Inflation is sometimes called the enemy of bond market investing, as rising prices erode the value of the returns from fixed-interest securities. In theory, equity investment should be protected from rising prices since revenues and earnings should rise at similar rates but inflation still poses a threat.
One obvious way of protecting against inflation is to hold inflation-protected bonds, where the interest payments and principal are linked to the inflation index.
A modest allocation to these instruments may be a sensible way to protect a portfolio against inflation but we currently see little value in Government bonds after the recent strength of the fixed-interest markets. In particular, the UK index-linked bond market currently appears to offer the prospect of very low long-term returns relative to European index-linked bond markets.
Over the long term, we see more potential in equity markets. In particular, we believe the long-term case for many of the world’s emerging markets remains intact, as does the case for companies involved in the production or distribution of commodities.

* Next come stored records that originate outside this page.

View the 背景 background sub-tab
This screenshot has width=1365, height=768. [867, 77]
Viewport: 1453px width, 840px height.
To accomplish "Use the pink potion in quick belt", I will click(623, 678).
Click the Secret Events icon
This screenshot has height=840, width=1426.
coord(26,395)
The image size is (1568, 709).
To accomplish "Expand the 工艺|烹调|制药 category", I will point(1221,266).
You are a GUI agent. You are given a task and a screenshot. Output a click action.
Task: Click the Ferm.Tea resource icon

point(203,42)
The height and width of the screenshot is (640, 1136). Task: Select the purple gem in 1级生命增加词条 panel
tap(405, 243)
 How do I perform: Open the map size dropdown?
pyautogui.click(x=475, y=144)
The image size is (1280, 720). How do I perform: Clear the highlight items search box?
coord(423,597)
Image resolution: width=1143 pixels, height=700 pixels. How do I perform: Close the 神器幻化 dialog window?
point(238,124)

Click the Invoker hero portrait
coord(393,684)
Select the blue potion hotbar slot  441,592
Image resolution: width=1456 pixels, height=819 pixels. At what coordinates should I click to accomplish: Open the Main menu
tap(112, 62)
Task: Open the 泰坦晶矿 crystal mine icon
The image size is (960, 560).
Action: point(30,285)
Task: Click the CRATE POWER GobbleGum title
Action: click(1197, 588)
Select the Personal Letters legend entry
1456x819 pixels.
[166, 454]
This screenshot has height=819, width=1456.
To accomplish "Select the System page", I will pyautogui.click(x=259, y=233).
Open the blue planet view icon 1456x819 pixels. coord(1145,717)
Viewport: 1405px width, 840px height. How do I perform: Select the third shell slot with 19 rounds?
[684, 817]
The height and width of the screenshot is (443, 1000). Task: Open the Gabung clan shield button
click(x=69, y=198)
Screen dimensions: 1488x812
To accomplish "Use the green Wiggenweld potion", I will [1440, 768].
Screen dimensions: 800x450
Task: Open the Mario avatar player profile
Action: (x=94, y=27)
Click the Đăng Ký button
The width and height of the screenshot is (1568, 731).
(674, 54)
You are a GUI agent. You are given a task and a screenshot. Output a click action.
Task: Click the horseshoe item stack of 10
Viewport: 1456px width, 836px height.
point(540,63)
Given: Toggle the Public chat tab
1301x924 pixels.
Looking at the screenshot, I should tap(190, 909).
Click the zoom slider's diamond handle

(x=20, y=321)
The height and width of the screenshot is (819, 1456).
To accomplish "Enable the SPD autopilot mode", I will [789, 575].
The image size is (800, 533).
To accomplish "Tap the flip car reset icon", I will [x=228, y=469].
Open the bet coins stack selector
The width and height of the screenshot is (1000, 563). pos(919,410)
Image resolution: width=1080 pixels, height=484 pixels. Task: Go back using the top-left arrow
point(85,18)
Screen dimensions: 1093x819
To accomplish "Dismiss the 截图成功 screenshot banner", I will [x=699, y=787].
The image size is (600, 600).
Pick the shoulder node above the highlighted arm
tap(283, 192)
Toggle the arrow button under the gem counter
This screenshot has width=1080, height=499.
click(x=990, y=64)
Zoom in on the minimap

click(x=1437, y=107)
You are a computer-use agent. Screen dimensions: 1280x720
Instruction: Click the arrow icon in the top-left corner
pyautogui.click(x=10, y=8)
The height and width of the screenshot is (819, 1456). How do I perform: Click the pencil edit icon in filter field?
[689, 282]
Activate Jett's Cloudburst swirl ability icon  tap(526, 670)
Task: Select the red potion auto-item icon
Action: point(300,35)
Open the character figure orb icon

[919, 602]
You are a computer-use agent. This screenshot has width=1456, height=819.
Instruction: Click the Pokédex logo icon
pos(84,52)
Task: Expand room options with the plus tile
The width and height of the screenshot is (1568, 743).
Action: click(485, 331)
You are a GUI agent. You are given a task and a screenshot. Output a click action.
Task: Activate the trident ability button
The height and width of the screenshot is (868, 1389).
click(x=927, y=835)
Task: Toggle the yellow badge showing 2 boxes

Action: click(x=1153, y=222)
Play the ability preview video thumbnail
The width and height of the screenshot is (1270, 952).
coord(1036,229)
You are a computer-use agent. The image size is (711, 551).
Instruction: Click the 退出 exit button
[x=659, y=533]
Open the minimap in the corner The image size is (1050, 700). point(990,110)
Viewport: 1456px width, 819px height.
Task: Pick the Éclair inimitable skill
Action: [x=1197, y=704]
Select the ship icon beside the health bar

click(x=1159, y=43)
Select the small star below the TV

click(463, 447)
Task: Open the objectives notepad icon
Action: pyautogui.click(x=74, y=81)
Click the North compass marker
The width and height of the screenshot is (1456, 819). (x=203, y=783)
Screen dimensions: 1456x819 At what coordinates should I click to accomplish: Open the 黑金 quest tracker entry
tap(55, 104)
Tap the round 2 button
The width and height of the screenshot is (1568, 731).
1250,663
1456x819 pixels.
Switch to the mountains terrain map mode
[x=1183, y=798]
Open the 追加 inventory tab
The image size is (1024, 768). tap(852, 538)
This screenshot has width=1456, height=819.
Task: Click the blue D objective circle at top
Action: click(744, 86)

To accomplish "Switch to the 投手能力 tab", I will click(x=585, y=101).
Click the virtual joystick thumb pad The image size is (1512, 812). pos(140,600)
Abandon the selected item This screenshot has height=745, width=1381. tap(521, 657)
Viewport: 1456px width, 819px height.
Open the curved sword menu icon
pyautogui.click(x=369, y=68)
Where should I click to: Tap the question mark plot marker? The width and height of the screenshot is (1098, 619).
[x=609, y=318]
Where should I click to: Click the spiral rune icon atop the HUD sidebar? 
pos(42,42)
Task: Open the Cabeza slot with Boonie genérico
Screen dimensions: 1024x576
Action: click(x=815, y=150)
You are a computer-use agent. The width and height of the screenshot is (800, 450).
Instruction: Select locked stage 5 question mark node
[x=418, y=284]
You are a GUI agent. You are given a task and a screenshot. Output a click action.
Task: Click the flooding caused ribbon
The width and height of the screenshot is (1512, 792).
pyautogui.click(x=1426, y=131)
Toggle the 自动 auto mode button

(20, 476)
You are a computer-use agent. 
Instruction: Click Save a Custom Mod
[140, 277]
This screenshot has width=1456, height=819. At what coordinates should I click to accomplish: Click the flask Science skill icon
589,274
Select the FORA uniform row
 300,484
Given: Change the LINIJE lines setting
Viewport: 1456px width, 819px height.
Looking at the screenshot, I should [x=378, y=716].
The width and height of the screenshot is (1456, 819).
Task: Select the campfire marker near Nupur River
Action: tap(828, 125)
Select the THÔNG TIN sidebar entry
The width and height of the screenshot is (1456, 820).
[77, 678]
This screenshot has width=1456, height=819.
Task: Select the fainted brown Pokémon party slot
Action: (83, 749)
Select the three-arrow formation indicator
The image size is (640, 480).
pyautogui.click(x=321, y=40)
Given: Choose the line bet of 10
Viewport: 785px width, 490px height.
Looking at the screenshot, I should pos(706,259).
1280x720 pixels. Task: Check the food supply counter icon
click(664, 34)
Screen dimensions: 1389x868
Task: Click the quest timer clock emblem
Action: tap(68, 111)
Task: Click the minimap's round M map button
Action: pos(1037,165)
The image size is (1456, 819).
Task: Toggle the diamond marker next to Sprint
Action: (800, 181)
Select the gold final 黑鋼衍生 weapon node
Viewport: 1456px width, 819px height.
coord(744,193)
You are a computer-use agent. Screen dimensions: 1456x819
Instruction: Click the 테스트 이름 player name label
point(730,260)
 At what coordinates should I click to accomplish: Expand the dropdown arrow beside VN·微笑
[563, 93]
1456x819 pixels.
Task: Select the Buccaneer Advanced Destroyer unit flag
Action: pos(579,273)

We would, however, favour emerging countries with healthy economic fundamentals and credible monetary and fiscal policies. We believe these have the option of tackling inflation through monetary tightening and currency appreciation and that selected companies in these countries offer excellent protection against the risk of inflation.
This group includes the resource-rich Middle East and Russia and Latin America, which is well positioned to benefit from growing demand for food.
We are also confident that the long-term case for investing in Asia remains in place. China is expected to continue on its path of industrialisation and urbanisation, creating an environment where earnings can grow even if commodity prices rise.
Property has traditionally been a sensible choice for investors concerned about inflation, particularly where rental yields are subject to regular review. However, problems in the financial sector have started to affect the property markets in the US and UK, making us cautious about the prospects for this asset class at present. Instead, we would consider selected property markets in Europe and Asia, where the outlook is more buoyant. These markets could add useful diversification to a portfolio as well as a degree of inflation protection.
Another method of adding diversification while still aiming for returns in excess of inflation could be an allocation to hedge funds. Event-driven strategies can be positioned to benefit from rising prices while long/short strategies have the potential to short companies likely to perform badly in an infla-tionary environment.
Another possibility is an investment in funds which invest directly in commodities although this can be a rather specialist area.